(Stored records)
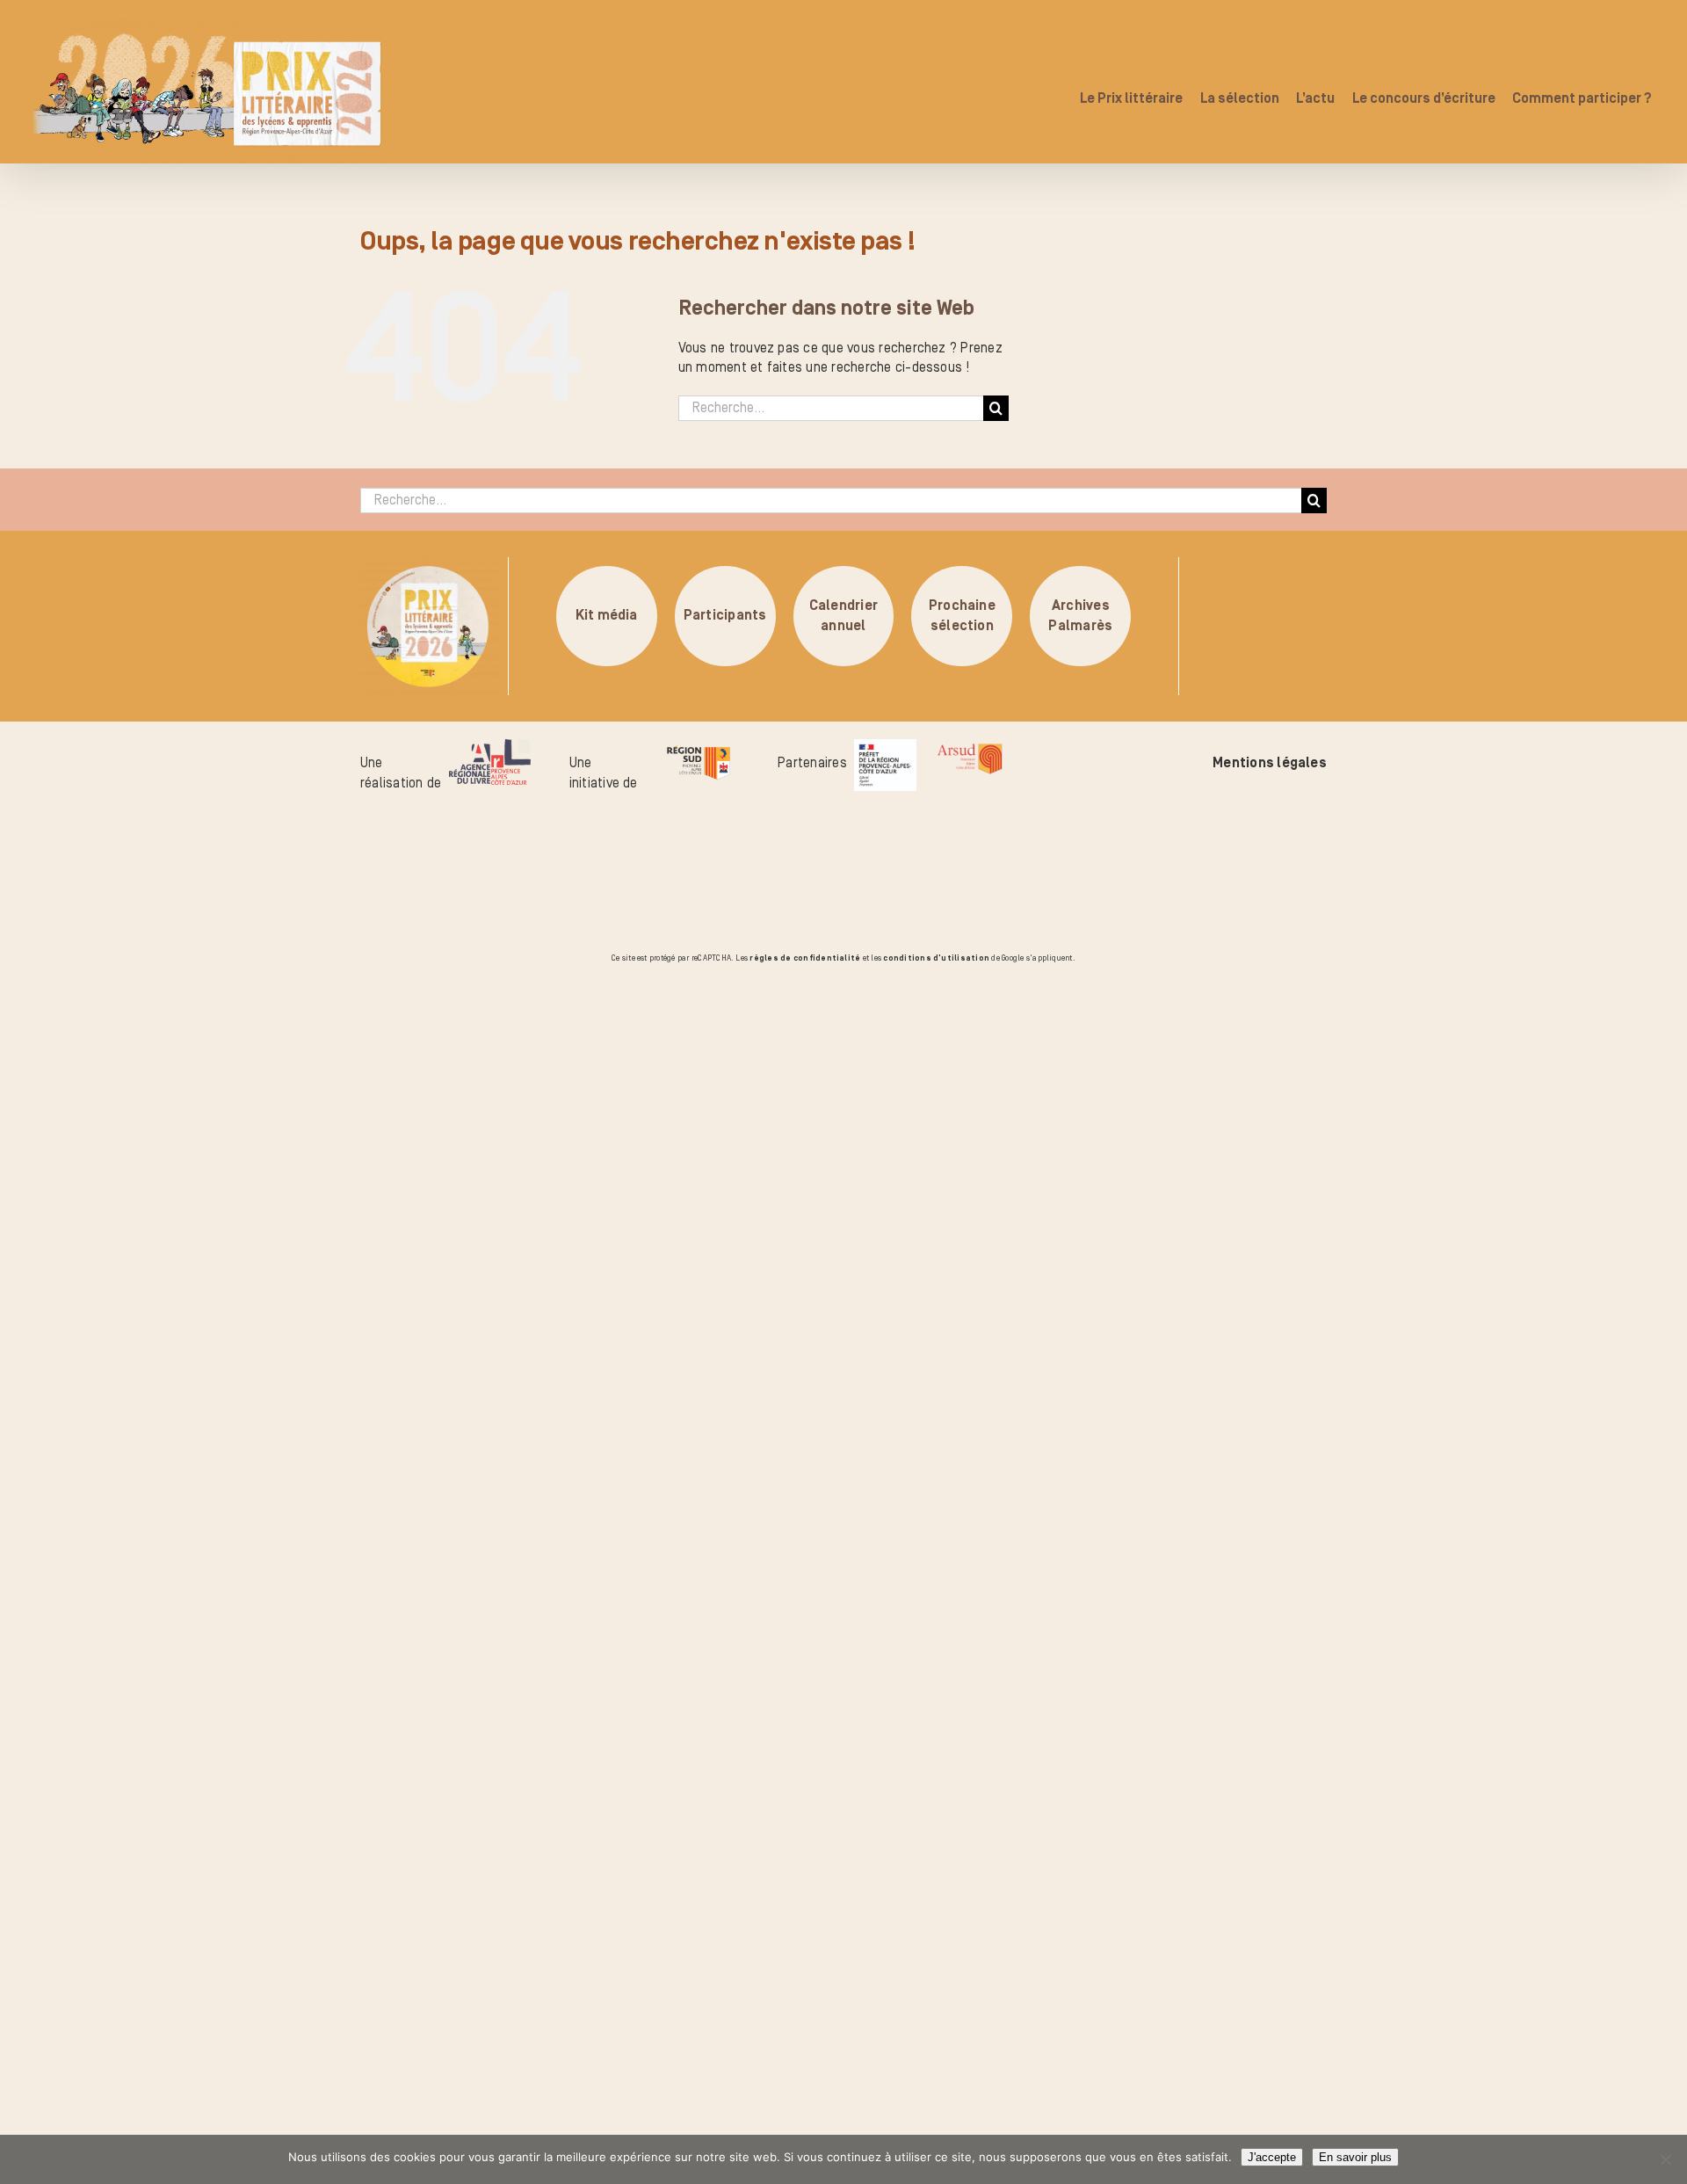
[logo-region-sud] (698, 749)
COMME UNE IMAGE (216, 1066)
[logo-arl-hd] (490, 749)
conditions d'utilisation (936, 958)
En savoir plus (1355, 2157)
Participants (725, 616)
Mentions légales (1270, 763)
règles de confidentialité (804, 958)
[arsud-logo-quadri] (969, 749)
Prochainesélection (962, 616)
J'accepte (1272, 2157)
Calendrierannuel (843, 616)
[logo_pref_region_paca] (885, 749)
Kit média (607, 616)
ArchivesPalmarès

**PROBLEM TO SOLVE:** Every line from the one with "[logo-arl-hd] (490, 749)" through the last line of the records above should be returned exactly, please, and no others.

**REPLY:**
[logo-arl-hd] (490, 749)
conditions d'utilisation (936, 958)
En savoir plus (1355, 2157)
Participants (725, 616)
Mentions légales (1270, 763)
règles de confidentialité (804, 958)
[arsud-logo-quadri] (969, 749)
Prochainesélection (962, 616)
J'accepte (1272, 2157)
Calendrierannuel (843, 616)
[logo_pref_region_paca] (885, 749)
Kit média (607, 616)
ArchivesPalmarès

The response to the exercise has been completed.